Template — adapt to your AWS account

ray_cluster_configs.yaml is a starting template, not a turn-key config. It will not ray up cleanly in a fresh AWS account. Before first use you must fill in the PLACEHOLDER fields to match your infrastructure:

SubnetIds: [subnet-PLACEHOLDER] — a subnet in your VPC with outbound internet access
SecurityGroupIds: [sg-PLACEHOLDER] — a security group that permits intra-cluster traffic (Ray ports) and outbound HTTPS
ImageId: ami-PLACEHOLDER — an Ubuntu AMI compatible with the listed InstanceTypes (m5.xlarge, i4i.4xlarge)
IamInstanceProfile.Arn: arn:aws:iam::ACCOUNT_ID:instance-profile/ray-autoscaler-v1 — an instance profile with EC2 autoscaling + the S3 read/write permissions your workload needs
Tags (owner.email, project) — adjust to your organization's tagging convention

The template has been validated on our internal setup but has not been tested against a clean AWS account. If ray up or ray attach fails, expect to iterate on the AMI / subnet / security group settings. Prefer the Local Ray path above if your preprocessing volume fits on a single machine.

1. Create the cluster¶

ray up vla_foundry/config_presets/data/preprocessing/ray_cluster_configs.yaml

Before running

You may also want to edit the following in ray_cluster_configs.yaml:

min_workers / max_workers — scale to your preprocessing volume
file_mounts: By default it copies your HF token from ~/.cache/huggingface/token. Change this if your token is stored elsewhere.
rsync_exclude: Currently excludes .venv and wandb. Add additional paths you want to exclude (e.g., large checkpoints).

2. Attach to the cluster¶

ray attach vla_foundry/config_presets/data/preprocessing/ray_cluster_configs.yaml

3. Run your script inside the cluster¶

# Optionally start a persistent terminal like tmux
cd vla_foundry
python some_preprocessing_script.py

Note

Ray scripts currently do not work well with uv run. Use uv sync --group=preprocessing (automatically done in ray_cluster_configs.yaml) and source .venv/bin/activate instead.

4. Shut down the cluster¶

When finished, exit the cluster, then from your local machine:

ray down vla_foundry/config_presets/data/preprocessing/ray_cluster_configs.yaml

Conversion Scripts¶

Downloading a Hugging Face Dataset to S3¶

python vla_foundry/data/preprocessing/hf_utils/hf_dataset_downloader.py \
  --dataset IPEC-COMMUNITY/droid_lerobot \
  --mode s3 \
  --s3-output-path s3://your-bucket/your-path/hf_datasets/droid_lerobot \
  --local-output-dir /datasets/hf_datasets/droid_lerobot \
  --preserve-structure

Converting VLM Hugging Face Captions to Tar Shards¶

This uses img2dataset for image downloading and webdataset shard creation. The HF dataset must already be downloaded to S3 (see section above).

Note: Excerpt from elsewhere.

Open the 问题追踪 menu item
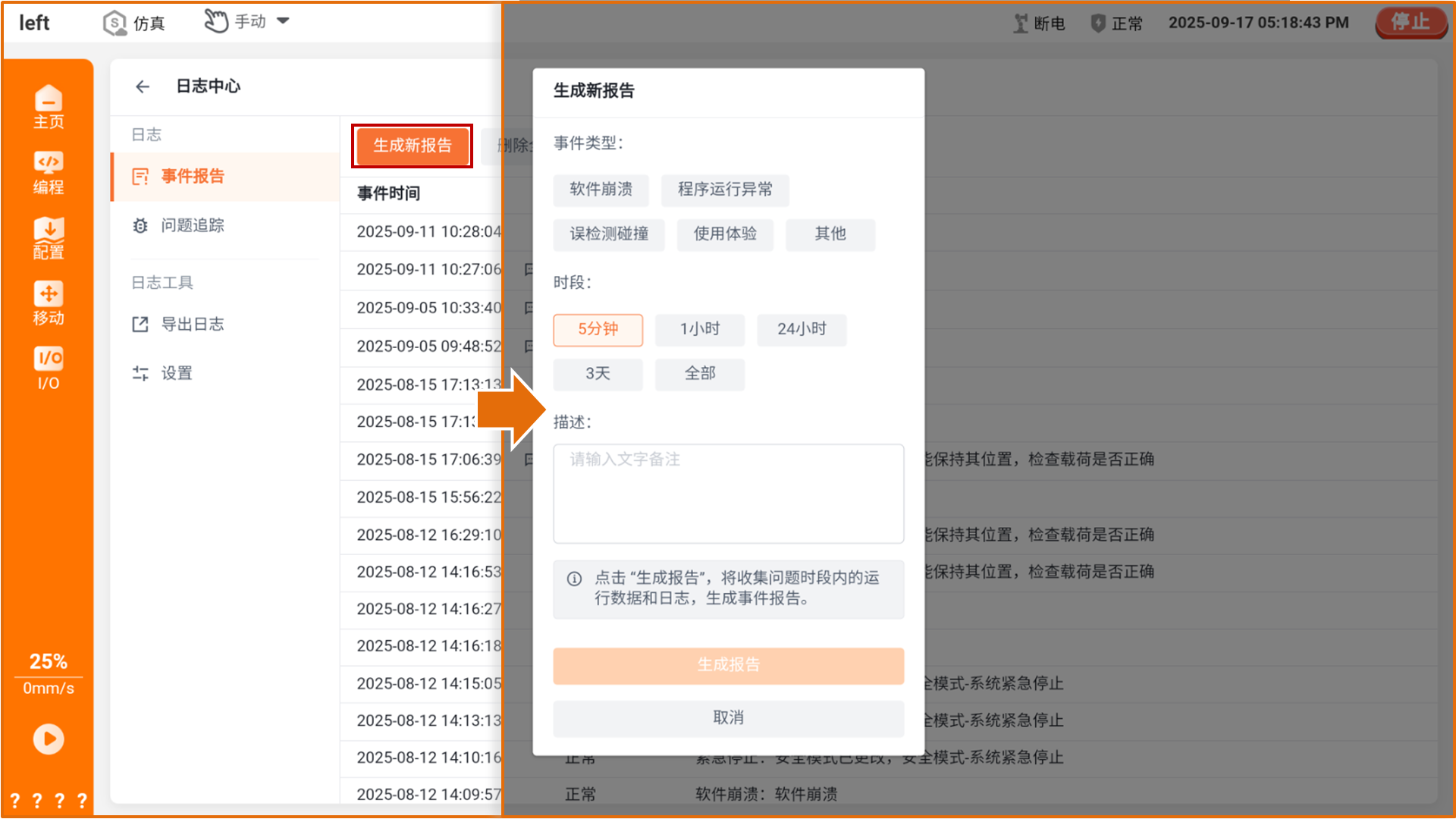 (192, 225)
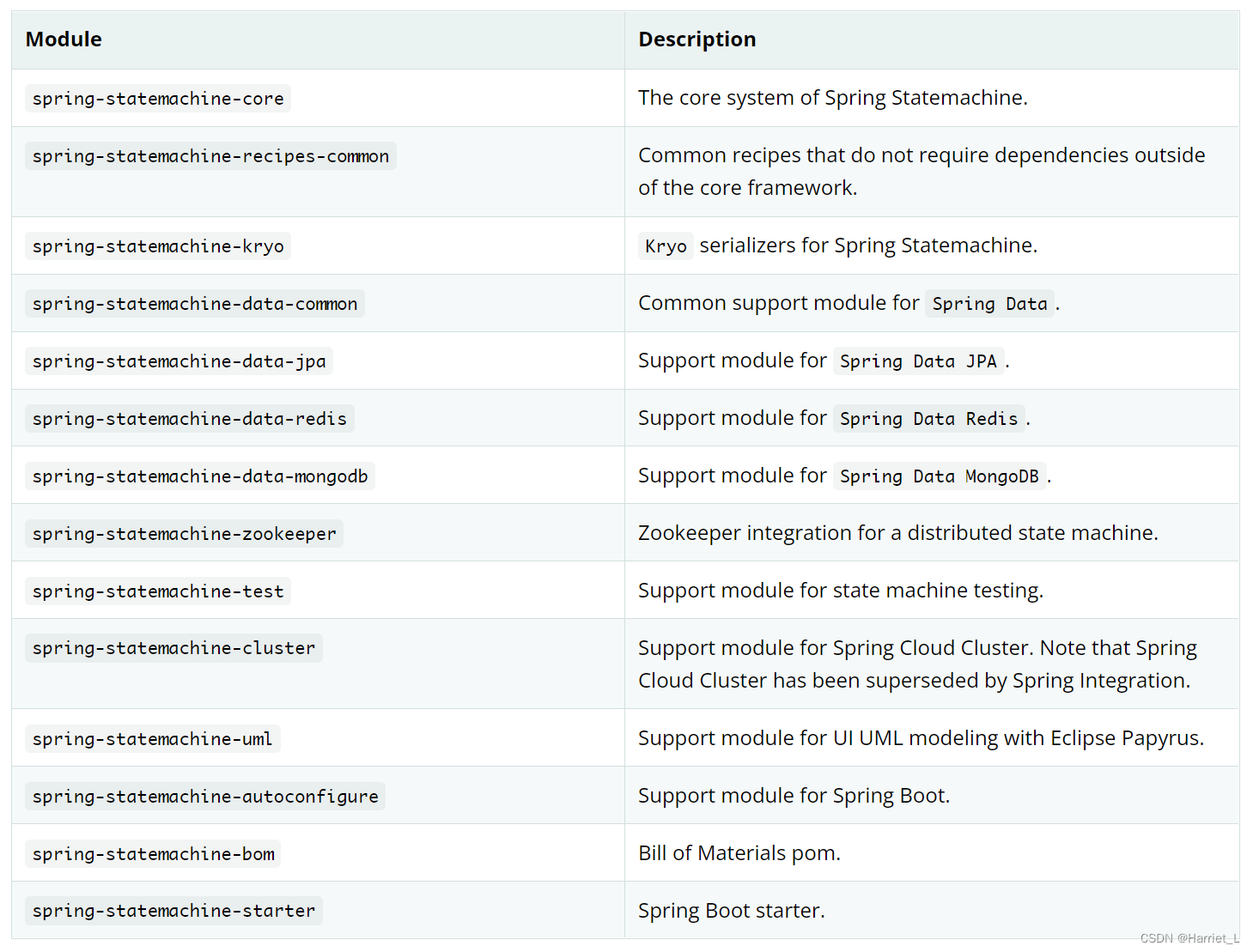1253x952 pixels.
Task: Click the spring-statemachine-data-mongodb module entry
Action: (x=200, y=476)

python vla_foundry/data/preprocessing/preprocess_captionshf_to_tar.py \
  --cluster ray \
  --input_path s3://your-bucket/your-path/downloads/ \
  --output_path s3://your-bucket/your-path/downloads2/ \
  --url_col images \
  --caption_col texts \
  --save_additional_columns metadata

Converting Text Hugging Face Datasets to Tar Shards¶

python vla_foundry/data/preprocessing/preprocess_untokenized_to_tar.py \
  --s3_input_path s3://your-bucket/your-path/hf_datasets/fineweb-edu-350BT \
  --s3_output_path s3://your-bucket/your-path/datasets/text/fineweb-edu-350BT \
  --tmp_dir /tmp/finewebshards

Converting LeRobot to Tar Shards¶

The HF dataset must already be staged (local dir or S3 bucket). The example below uses Physical Intelligence's publicly-available pi_libero dataset.

Stage it first:

hf download physical-intelligence/pi_libero --repo-type dataset \
    --local-dir /tmp/pi_libero
aws s3 sync /tmp/pi_libero s3://your-bucket/your-path/hf_datasets/pi_libero/

Then run the preprocessor (swap s3://... for a local path like /tmp/pi_libero/ to skip the S3 staging):

source .venv/bin/activate && python vla_foundry/data/preprocessing/preprocess_robotics_to_tar.py \
  --type "lerobot" \
  --source_episodes "['s3://your-bucket/your-path/hf_datasets/pi_libero/']" \
  --output_dir s3://your-bucket/your-path/lerobotdata/pi_libero/ \
  --camera_names "['image', 'wrist_image']" \
  --samples_per_shard 100 \
  --config_path "vla_foundry/config_presets/data/robotics_preprocessing_params_1past_14future.yaml" \
  --observation_keys "['state']" \
  --action_keys "['actions']"

The --camera_names, --observation_keys, and --action_keys shown above match pi_libero's schema; adjust them if you swap in a different LeRobot dataset (e.g., lerobot/pusht uses single-camera ['observation.image'], state ['observation.state'], and action ['action']).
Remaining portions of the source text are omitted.